Part of the garden is closed due to restoration. We walk around and enter the last part through the gates of Palazzo Madama. A fountain and a very large statue of a whale sit in the square garden. There isn’t a lot to it. I wonder if the most impressive part is the closed portion.
I’m not feeling very well, so I go home to rest.
The whole house rests, and the kids get a movie. It’s warm, so someone (probably Stefan) decides they should watch their movie without any clothes.
After awhile, my mom gets bored and asks me to go shopping with her. We walk the streets and get to spend as long as we want in the stores. It’s really nice. I update my travel wardrobe with a couple new shirts from H&M. I love their stuff for summer because it’s stylish and you don’t need it to last very long.
We return to the apartment and separate into two groups for dinner. Date night! My parents leave with the kids, and Stefan and I head to that restaurant we saw last night: Da Cianci Piola Caffe. We grab one of the last tables on the bustling patio. The menu is simple, on a personal blackboard. We order pastas, a strange meat that was soaked in vinegar for 2 days and delicious desserts. The house wine comes in half liters.

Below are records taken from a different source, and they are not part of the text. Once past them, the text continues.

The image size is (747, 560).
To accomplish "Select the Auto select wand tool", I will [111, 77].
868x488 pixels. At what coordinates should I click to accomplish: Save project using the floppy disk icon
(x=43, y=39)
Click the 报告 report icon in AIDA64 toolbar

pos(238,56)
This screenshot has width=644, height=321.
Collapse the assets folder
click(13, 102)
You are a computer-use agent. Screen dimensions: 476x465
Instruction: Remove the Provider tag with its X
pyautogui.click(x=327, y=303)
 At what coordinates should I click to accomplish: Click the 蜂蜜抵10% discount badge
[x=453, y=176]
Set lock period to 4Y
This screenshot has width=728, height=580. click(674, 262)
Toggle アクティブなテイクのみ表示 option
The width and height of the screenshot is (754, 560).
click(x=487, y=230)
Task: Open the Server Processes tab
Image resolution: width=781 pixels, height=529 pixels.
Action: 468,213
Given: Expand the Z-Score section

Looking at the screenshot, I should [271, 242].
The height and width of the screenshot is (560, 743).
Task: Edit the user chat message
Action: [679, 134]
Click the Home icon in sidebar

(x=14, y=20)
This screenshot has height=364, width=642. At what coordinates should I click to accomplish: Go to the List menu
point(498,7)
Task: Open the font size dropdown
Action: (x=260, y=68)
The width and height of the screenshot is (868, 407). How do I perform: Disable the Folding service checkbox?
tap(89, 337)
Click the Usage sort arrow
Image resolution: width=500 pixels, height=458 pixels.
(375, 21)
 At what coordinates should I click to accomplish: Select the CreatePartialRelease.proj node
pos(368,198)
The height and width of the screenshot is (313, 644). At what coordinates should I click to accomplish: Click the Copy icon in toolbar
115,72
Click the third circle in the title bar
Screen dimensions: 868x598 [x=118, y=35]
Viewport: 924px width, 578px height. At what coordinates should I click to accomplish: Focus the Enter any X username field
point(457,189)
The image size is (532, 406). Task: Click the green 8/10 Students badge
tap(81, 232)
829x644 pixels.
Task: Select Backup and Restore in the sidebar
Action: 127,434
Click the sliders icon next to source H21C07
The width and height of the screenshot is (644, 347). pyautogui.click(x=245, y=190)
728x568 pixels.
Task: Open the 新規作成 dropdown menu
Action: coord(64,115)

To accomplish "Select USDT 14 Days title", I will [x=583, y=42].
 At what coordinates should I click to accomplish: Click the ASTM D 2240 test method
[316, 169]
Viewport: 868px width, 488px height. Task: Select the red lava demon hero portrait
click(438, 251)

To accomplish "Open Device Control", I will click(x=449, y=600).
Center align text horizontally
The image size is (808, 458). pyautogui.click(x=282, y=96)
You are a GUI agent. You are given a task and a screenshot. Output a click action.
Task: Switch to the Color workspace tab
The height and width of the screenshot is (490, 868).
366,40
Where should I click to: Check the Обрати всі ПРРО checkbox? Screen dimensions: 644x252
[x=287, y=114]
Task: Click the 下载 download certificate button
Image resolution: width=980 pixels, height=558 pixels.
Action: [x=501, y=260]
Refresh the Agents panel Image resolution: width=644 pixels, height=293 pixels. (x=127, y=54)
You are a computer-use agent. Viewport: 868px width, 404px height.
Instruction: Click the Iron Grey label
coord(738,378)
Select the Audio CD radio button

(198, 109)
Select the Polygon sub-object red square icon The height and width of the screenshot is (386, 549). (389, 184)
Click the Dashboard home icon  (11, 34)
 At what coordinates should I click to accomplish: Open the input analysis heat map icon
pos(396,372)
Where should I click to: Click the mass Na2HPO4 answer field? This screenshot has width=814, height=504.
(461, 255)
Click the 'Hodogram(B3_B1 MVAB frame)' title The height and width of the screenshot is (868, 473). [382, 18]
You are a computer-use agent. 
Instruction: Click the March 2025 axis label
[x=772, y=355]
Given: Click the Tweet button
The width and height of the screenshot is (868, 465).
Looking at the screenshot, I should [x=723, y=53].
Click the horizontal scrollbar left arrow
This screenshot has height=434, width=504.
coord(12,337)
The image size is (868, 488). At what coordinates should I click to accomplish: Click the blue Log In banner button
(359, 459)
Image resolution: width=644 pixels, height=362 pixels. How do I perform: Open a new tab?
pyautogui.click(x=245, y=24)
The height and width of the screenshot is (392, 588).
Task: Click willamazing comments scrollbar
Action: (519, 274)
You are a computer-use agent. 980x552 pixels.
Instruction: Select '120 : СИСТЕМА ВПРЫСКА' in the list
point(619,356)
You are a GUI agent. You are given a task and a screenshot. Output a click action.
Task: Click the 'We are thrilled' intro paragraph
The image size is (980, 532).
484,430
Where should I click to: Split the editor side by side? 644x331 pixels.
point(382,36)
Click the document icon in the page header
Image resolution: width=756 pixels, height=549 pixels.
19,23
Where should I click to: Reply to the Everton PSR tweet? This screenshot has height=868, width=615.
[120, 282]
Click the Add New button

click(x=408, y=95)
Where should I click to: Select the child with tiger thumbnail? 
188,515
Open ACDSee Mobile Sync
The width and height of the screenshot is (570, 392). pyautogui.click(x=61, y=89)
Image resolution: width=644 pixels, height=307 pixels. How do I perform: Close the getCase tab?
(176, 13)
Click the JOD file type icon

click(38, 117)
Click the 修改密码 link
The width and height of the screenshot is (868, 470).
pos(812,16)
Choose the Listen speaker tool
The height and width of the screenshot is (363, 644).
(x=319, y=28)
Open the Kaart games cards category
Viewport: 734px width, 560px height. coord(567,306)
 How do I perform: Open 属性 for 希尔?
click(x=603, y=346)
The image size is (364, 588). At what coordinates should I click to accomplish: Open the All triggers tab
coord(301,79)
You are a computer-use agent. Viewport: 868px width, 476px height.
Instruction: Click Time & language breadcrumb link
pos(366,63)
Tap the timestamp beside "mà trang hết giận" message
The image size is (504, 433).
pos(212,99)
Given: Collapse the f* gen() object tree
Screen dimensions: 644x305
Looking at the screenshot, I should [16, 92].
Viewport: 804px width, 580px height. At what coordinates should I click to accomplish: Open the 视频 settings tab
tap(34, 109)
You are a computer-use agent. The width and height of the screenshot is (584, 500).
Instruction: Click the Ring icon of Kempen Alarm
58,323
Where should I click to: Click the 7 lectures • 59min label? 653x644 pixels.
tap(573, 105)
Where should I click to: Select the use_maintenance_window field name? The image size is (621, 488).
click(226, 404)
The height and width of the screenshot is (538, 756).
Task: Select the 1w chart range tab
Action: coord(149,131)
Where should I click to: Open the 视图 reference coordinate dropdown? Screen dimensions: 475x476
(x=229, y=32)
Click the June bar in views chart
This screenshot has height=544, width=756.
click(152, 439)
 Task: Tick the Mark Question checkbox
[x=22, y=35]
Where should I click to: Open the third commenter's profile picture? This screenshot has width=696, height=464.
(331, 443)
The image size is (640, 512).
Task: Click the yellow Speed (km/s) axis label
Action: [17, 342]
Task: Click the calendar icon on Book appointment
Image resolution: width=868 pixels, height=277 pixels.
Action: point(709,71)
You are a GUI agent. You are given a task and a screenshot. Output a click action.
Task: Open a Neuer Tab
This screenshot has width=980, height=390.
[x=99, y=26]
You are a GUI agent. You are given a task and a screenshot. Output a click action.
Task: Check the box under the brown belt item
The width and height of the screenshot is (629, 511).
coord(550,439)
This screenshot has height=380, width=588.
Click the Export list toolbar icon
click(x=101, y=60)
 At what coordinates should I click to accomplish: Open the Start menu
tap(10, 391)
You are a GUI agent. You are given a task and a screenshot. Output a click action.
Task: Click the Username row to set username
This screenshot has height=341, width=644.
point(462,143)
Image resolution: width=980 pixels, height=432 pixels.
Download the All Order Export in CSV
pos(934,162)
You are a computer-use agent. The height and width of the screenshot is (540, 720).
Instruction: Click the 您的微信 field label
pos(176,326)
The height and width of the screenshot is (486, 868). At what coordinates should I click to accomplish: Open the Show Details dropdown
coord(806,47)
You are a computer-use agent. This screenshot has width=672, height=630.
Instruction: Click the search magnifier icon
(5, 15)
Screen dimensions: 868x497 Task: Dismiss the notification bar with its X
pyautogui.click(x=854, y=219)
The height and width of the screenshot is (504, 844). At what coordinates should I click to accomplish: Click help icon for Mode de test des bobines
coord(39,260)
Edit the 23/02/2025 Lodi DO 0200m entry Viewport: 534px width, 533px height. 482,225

It’s all very magical, especially when the accordion players start up in the square. 20-30 people wait in the square for a table to become available. This is the perfect spot. When the bill finally comes, Stefan laughs. We are shocked to learn the entire meal was 36 euros. Now that’s a good date night!
Grandpa notes> Date night still ended by 9:00. Lillian and Olaf are bigger party animals than their parents.
We walk around town a bit and stop for one more glass of wine before heading home. My parents tell us they had an even better night than us with the kids. Perfection!
Kimberly, I savor each morsel of your experience. Reading your blog stimulates my imagination. I so wish I were there. What a great adventure you and your parents are providing Oly and Lillian. I am so glad everyone is having the time of his/her life! The pristine quality of your pictures coupled with your poignant stories and inserts from Stefan and your dad is magical! Enjoy Italy!!! Glad you’ve been having some great date nights too!